Yes, I did read through some of them.  I have to say most of those are completely irrelevant to the problem of the formation of structure in the Universe, hehe :-) .  But having a broad knowledge is always a good thing before embarking on an epic project.  However, its also not good to get lost amongst all that since it might be tricky figuring out where on Earth do you start (believe me, I've done the same thing).

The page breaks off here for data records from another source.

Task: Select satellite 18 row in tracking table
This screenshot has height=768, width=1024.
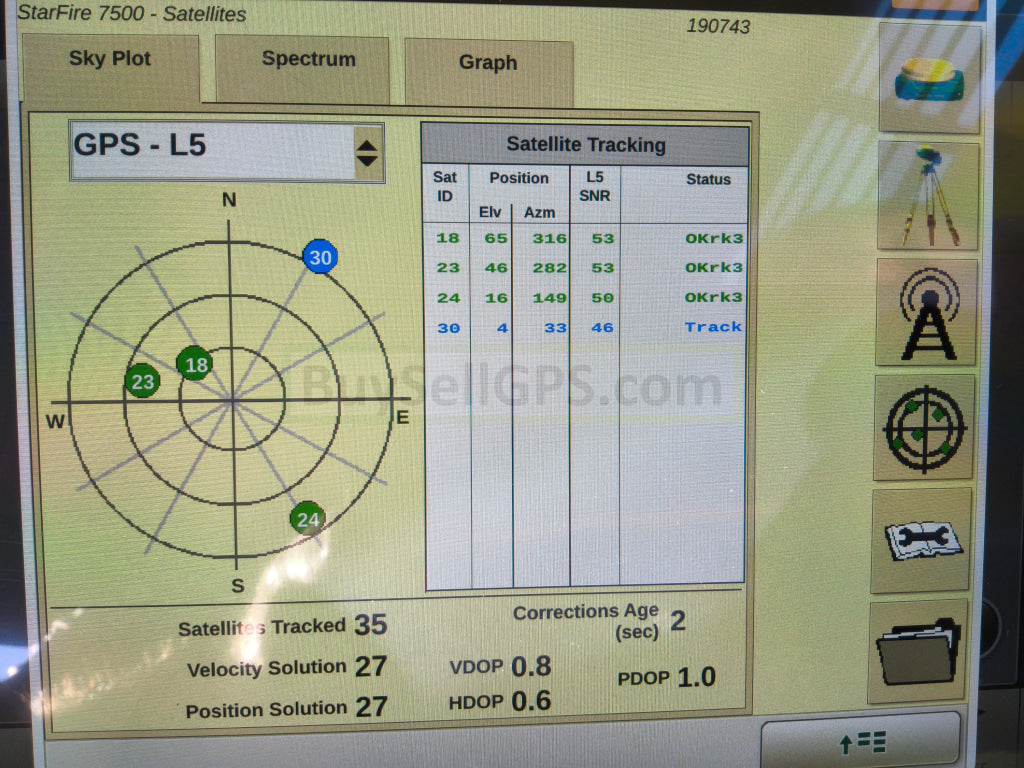Action: pyautogui.click(x=586, y=239)
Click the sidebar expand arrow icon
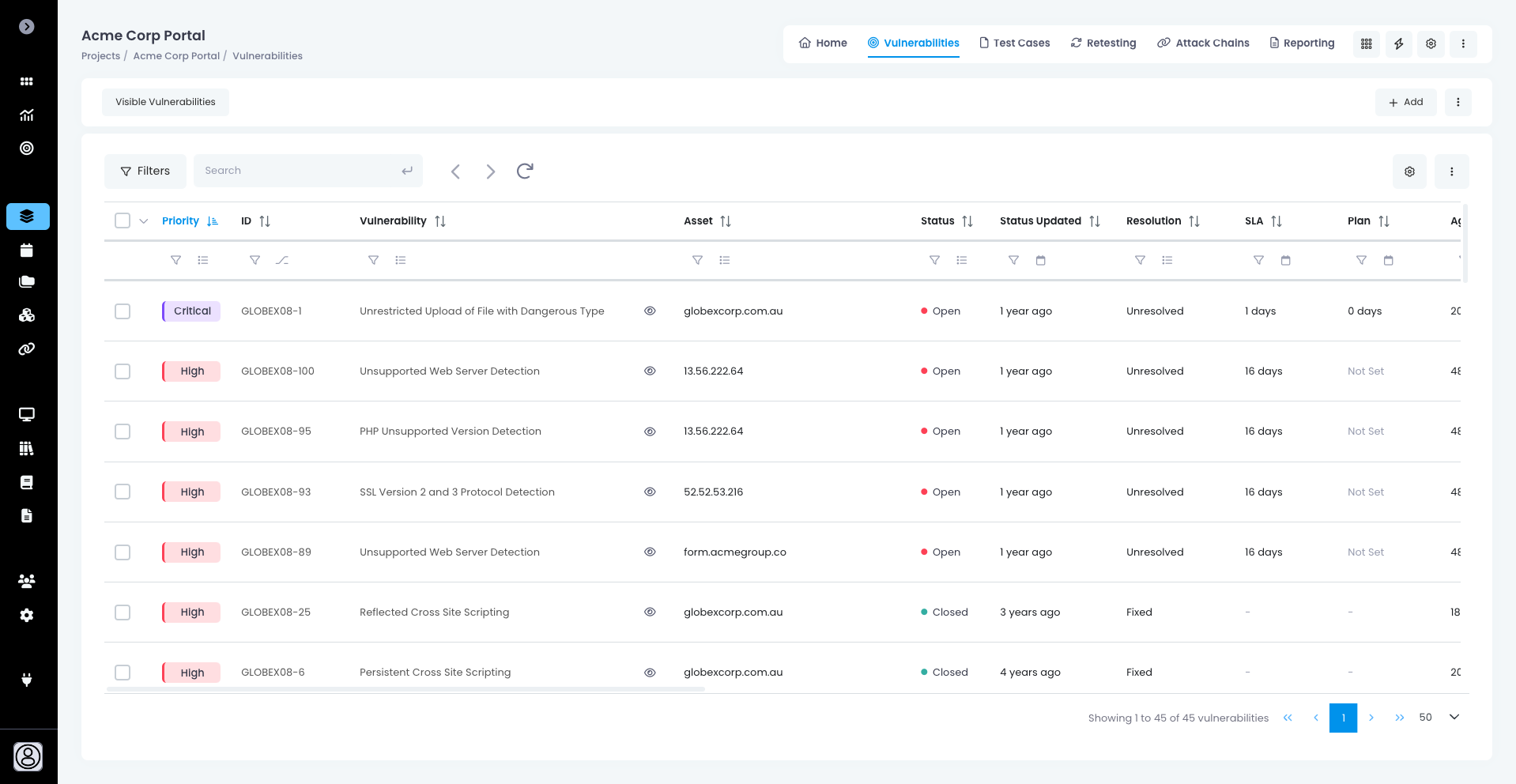This screenshot has width=1516, height=784. pyautogui.click(x=27, y=27)
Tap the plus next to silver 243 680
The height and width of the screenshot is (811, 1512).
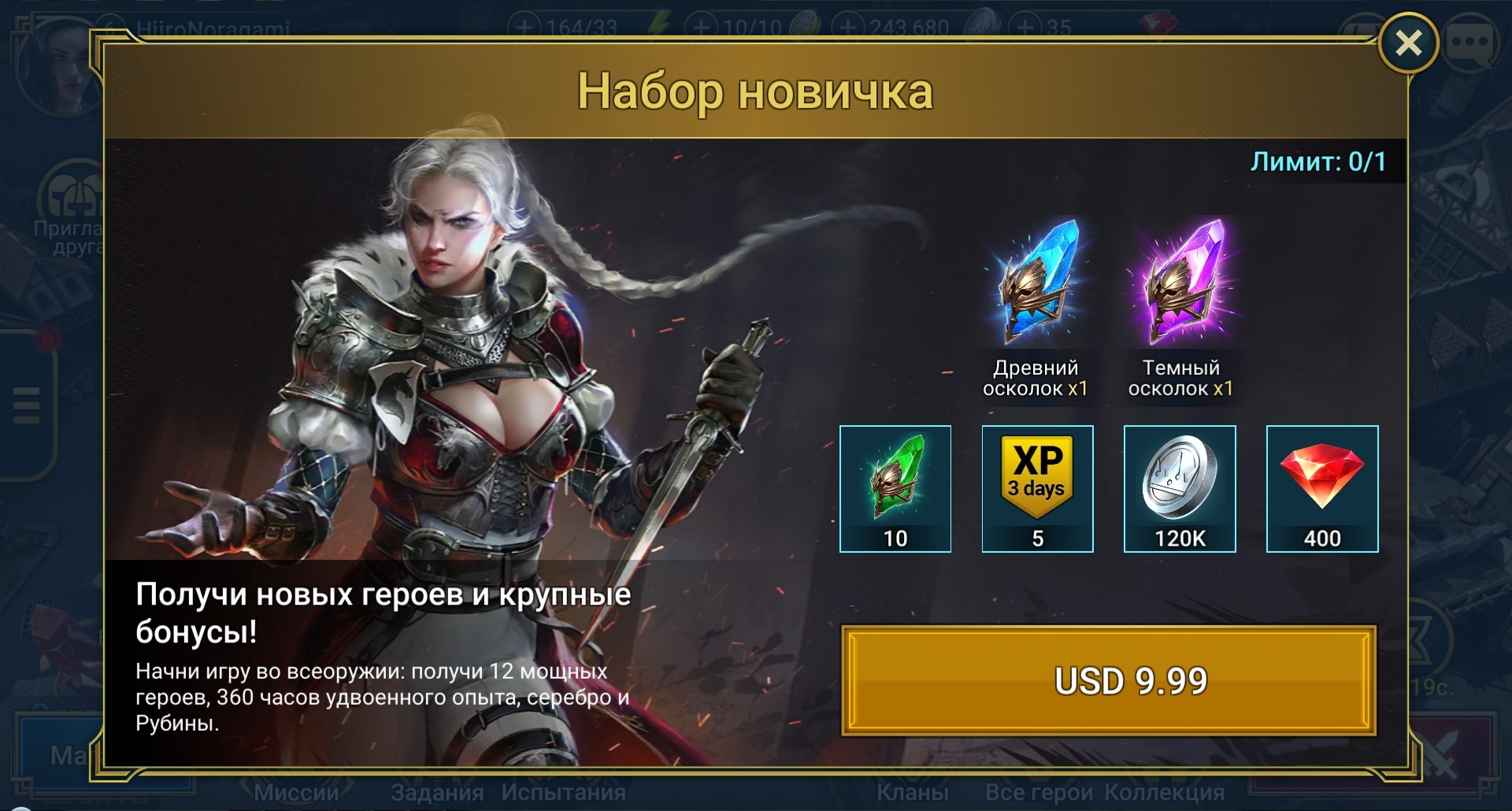(x=847, y=28)
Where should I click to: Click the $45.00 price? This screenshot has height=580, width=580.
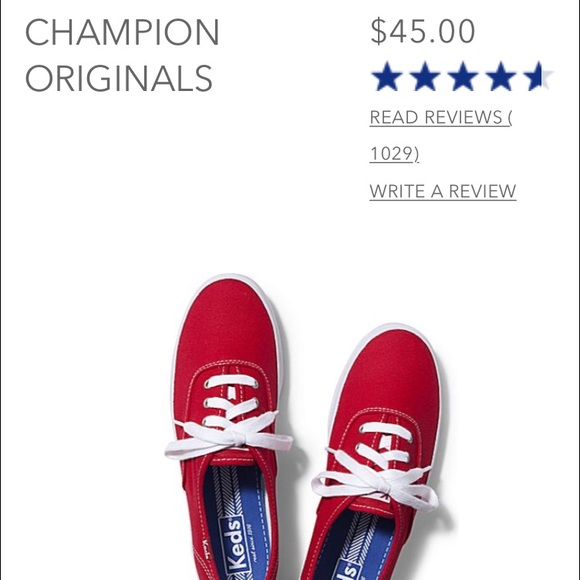pos(422,31)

The problem is that they are static, they do not develop from an older form. I am hoping to put together something that will take a fairly random dispersal of masses and have them gather into something coherent and useful. I did a 50 particle raw test run, with only Newton's universal gravitation to guide it. It got fairly interesting results (note that movement lines are enabled, because there is no animation to see what happens):

Okay, first of all the large-scale filamentary structures that develop in the Universe are kind of static in a way, although they are more the hubs of growth of galaxies and clusters of galaxies.  Take this famous simulation of the Universe, the Millennium Simulation (https://wwwmpa.mpa-garching.mpg.de/galform/virgo/millennium/#slices);  if you look at the slice images of different redshifts/z-values (which is the same as different ages of the Universe).  You can see the filaments start very thin but then grow and accumulate mass but they don't really move around that much.  What you want (if you really want to mimic the evolution of the Universe) is something that starts roughly uniform and then filaments grow out of the background, gravitationally attracting more and more mass creating large galaxies and clusters.  And the trick will be to do this without actually computing all that expensive gravity.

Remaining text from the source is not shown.